#### Exercise instructions:
Lines from the one with "At what coordinates should I click to accomplish: Select" up to and including the one with "The image size" are to be copied exactly from the records below, without their pictures.
Entries shown below:
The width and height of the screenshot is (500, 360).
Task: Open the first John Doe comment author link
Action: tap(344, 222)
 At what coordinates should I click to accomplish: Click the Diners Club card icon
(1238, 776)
End of Entries shown.
Entries shown below:
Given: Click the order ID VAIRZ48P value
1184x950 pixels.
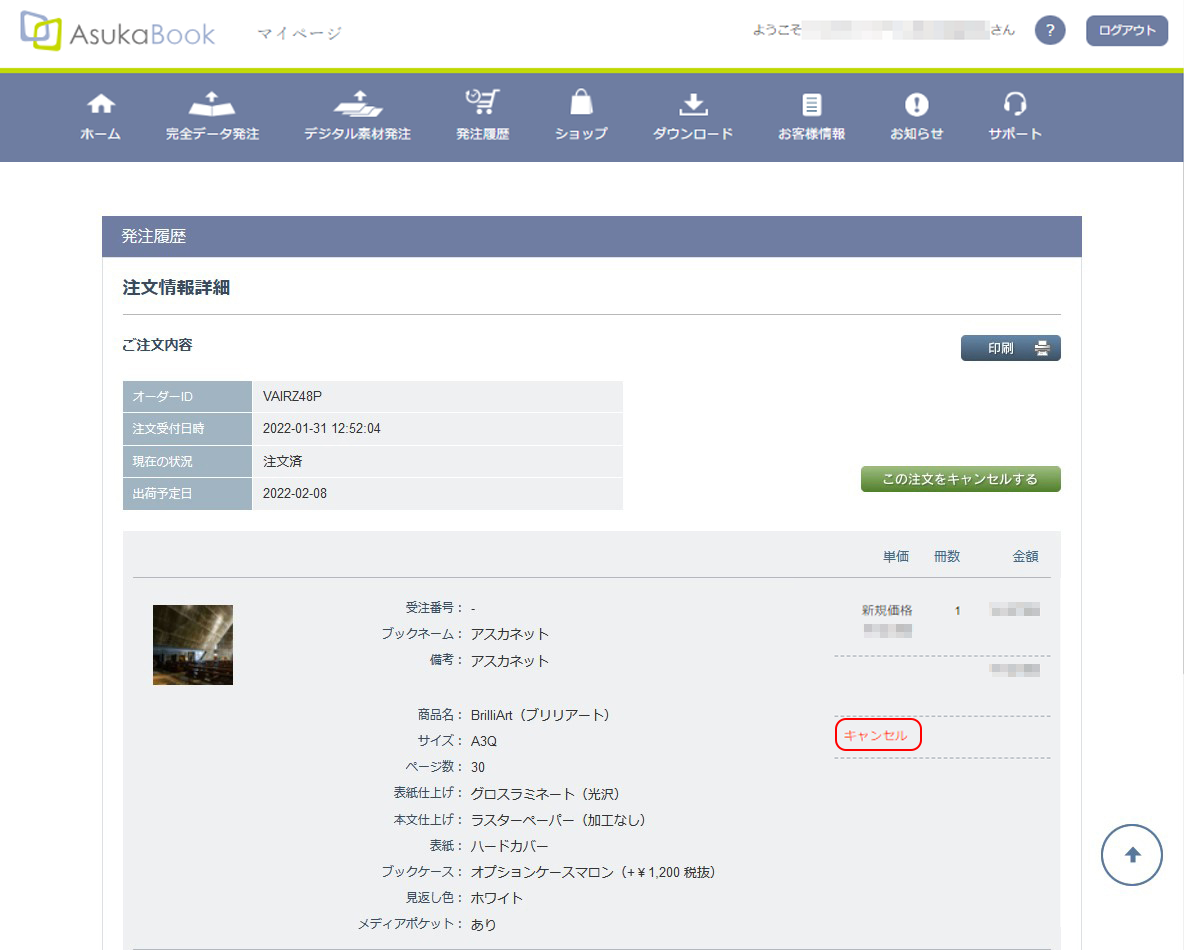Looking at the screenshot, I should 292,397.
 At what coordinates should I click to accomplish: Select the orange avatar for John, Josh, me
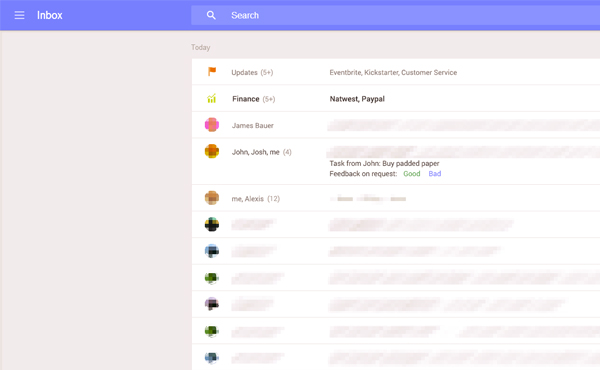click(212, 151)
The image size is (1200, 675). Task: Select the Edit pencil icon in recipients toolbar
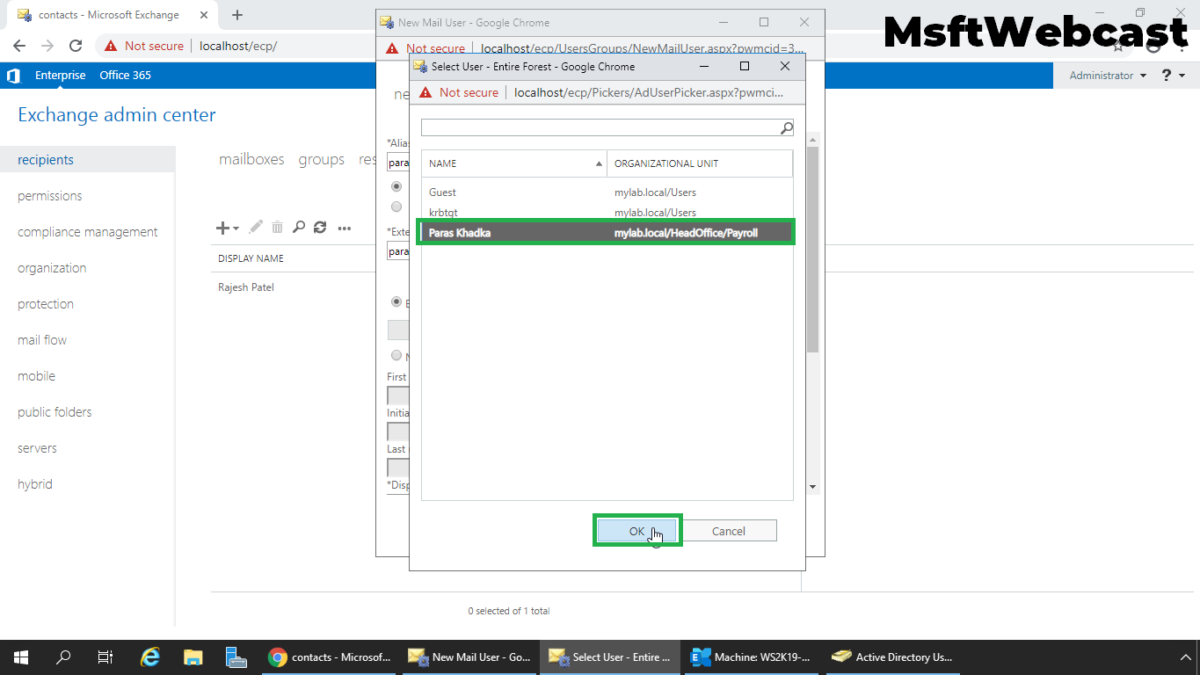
End of Entries shown.
#### Solution to this exercise:
 At what coordinates should I click to accomplish: Select the orange avatar for John, Josh, me
click(212, 151)
The image size is (1200, 675). Task: Select the Edit pencil icon in recipients toolbar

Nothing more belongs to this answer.